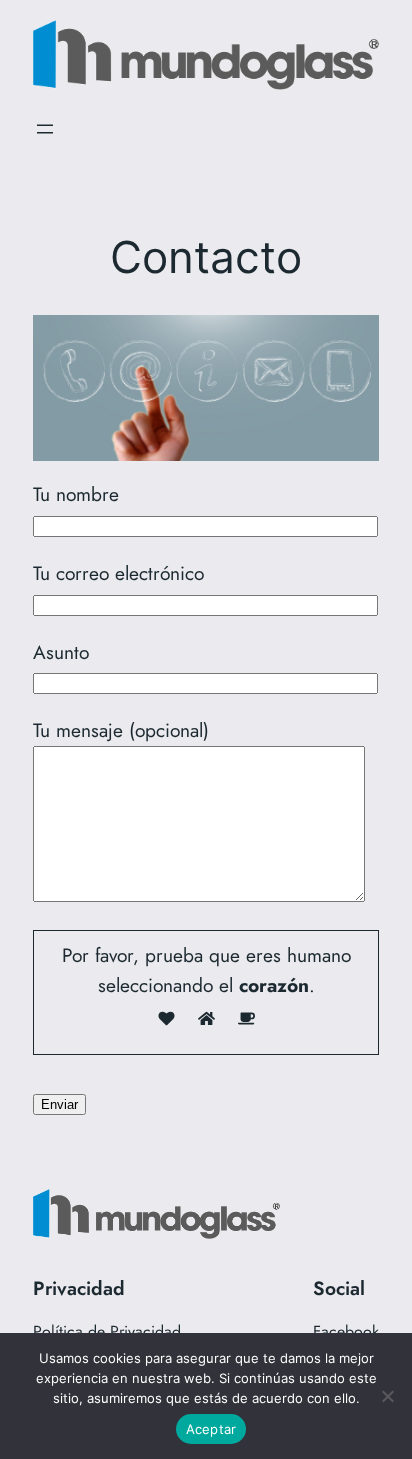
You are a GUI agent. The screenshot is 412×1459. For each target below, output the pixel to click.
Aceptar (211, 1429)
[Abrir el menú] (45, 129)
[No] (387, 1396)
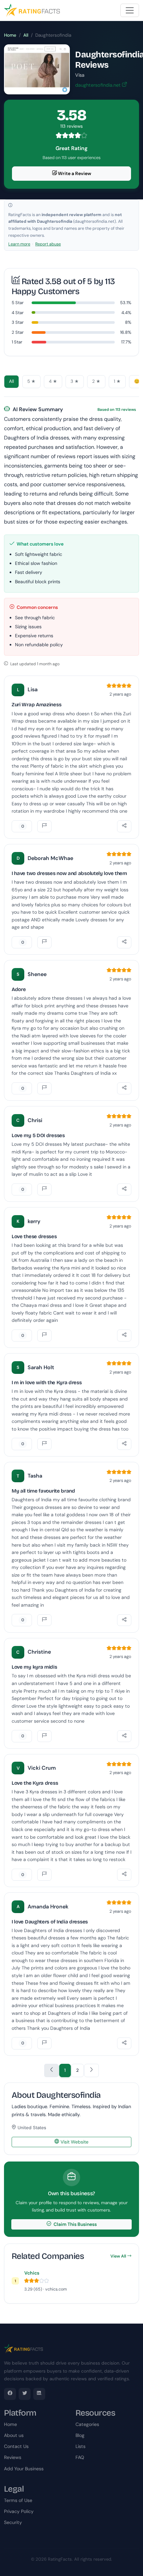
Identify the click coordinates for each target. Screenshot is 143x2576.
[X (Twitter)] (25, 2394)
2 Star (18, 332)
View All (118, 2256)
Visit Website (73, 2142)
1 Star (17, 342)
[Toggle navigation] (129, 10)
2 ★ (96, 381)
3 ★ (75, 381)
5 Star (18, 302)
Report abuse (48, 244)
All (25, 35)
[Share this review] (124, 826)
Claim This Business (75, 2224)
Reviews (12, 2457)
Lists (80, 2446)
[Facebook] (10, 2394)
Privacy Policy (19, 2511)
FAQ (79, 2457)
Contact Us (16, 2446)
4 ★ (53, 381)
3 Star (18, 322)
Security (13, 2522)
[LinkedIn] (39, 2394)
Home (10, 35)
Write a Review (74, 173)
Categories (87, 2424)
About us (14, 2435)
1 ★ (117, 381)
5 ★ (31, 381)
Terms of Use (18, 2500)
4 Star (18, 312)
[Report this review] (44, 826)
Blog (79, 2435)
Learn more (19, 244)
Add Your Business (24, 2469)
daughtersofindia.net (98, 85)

...

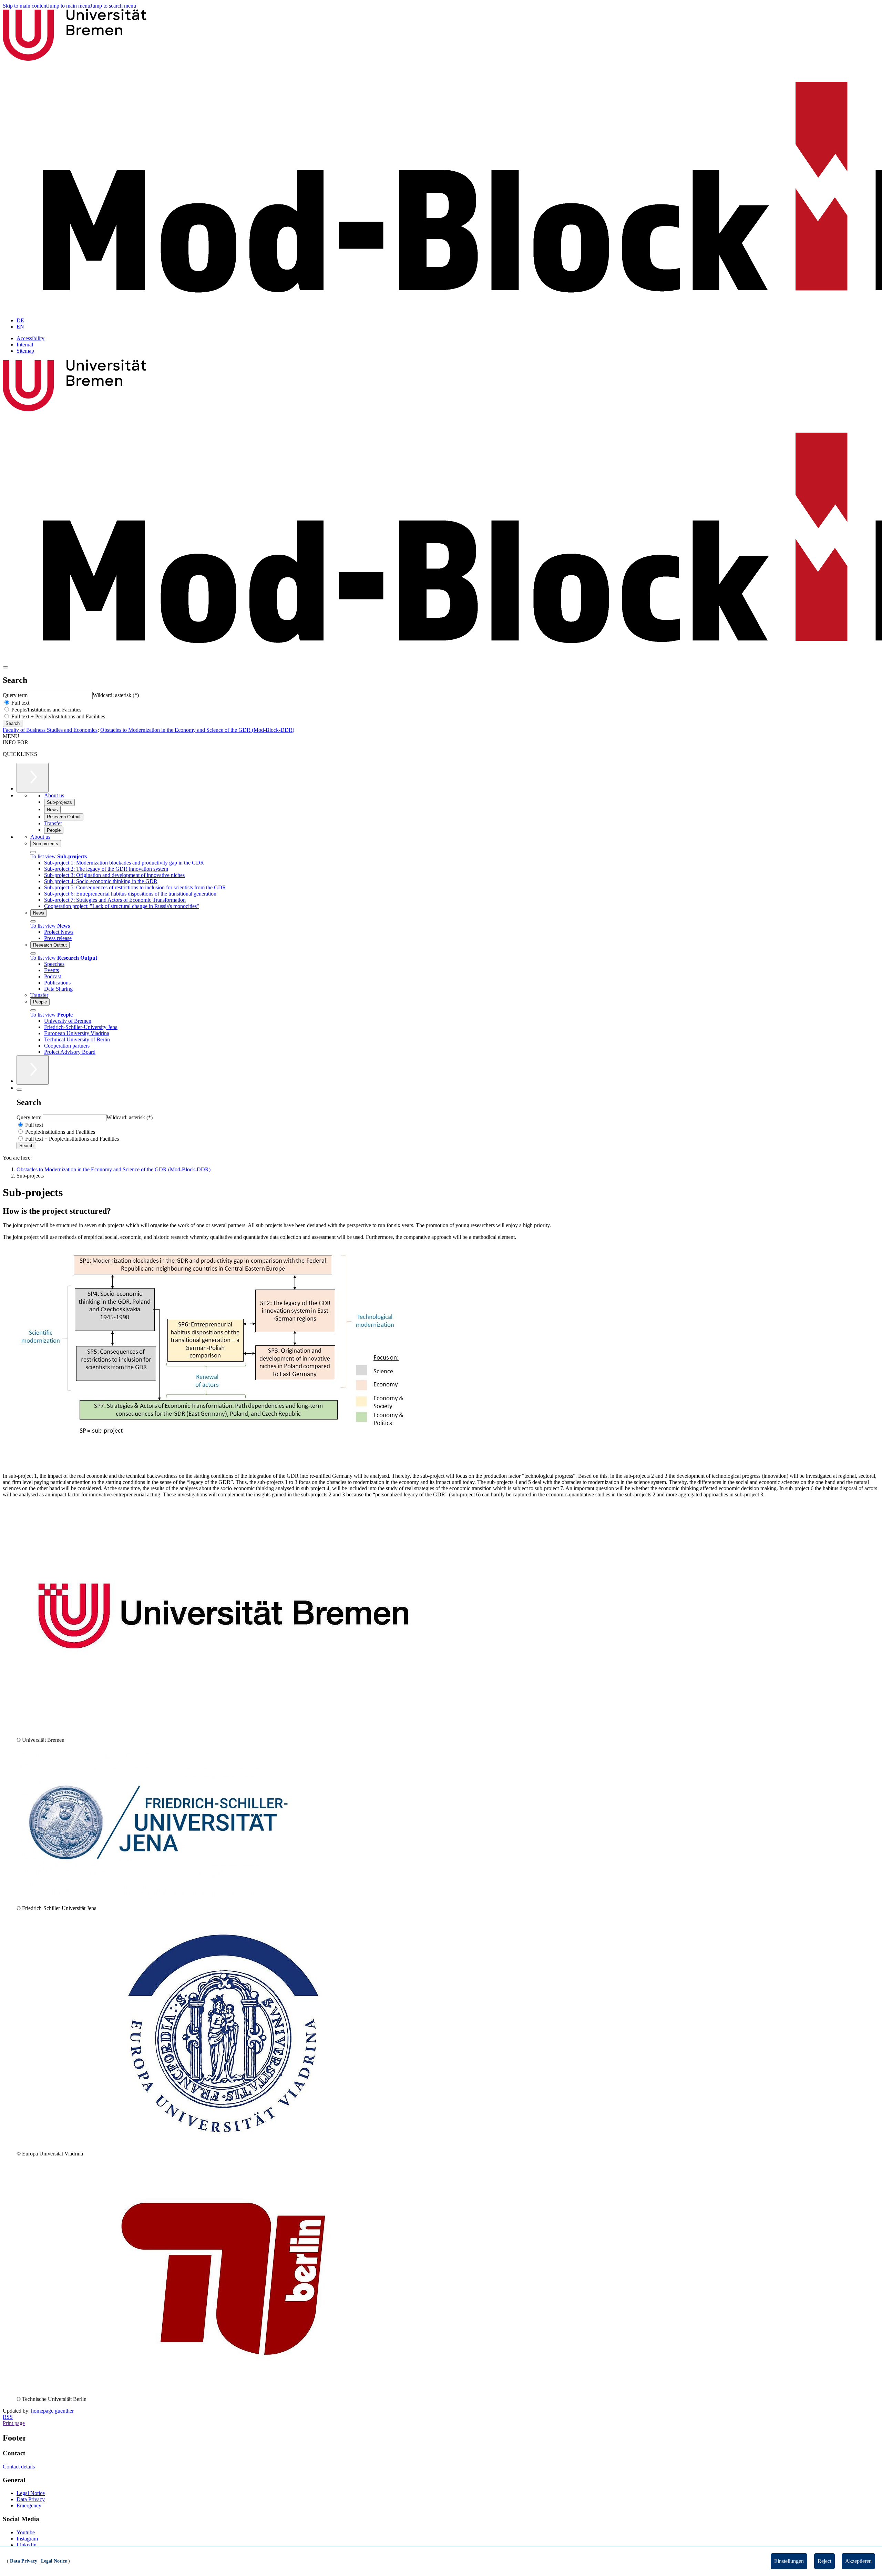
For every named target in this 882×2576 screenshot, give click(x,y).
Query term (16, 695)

YOUR GOAL
In the data above, the stretch from the line with "You are a GUI" through the line with "daughtersofindia.net (98, 85)" is to be returned exactly, minus any pictures.

RESPONSE FOR THIS EXERCISE
You are a GUI agent. The screenshot is 412×1459. For each target below, output the pixel to click.
Aceptar (211, 1429)
[Abrir el menú] (45, 129)
[No] (387, 1396)
Identify the click coordinates for each target. Screenshot is 143x2576.
[X (Twitter)] (25, 2394)
2 Star (18, 332)
View All (118, 2256)
Visit Website (73, 2142)
1 Star (17, 342)
[Toggle navigation] (129, 10)
2 ★ (96, 381)
3 ★ (75, 381)
5 Star (18, 302)
Report abuse (48, 244)
All (25, 35)
[Share this review] (124, 826)
Claim This Business (75, 2224)
Reviews (12, 2457)
Lists (80, 2446)
[Facebook] (10, 2394)
Privacy Policy (19, 2511)
FAQ (79, 2457)
Contact Us (16, 2446)
4 ★ (53, 381)
3 Star (18, 322)
Security (13, 2522)
[LinkedIn] (39, 2394)
Home (10, 35)
Write a Review (74, 173)
Categories (87, 2424)
About us (14, 2435)
1 ★ (117, 381)
5 ★ (31, 381)
Terms of Use (18, 2500)
4 Star (18, 312)
[Report this review] (44, 826)
Blog (79, 2435)
Learn more (19, 244)
Add Your Business (24, 2469)
daughtersofindia.net (98, 85)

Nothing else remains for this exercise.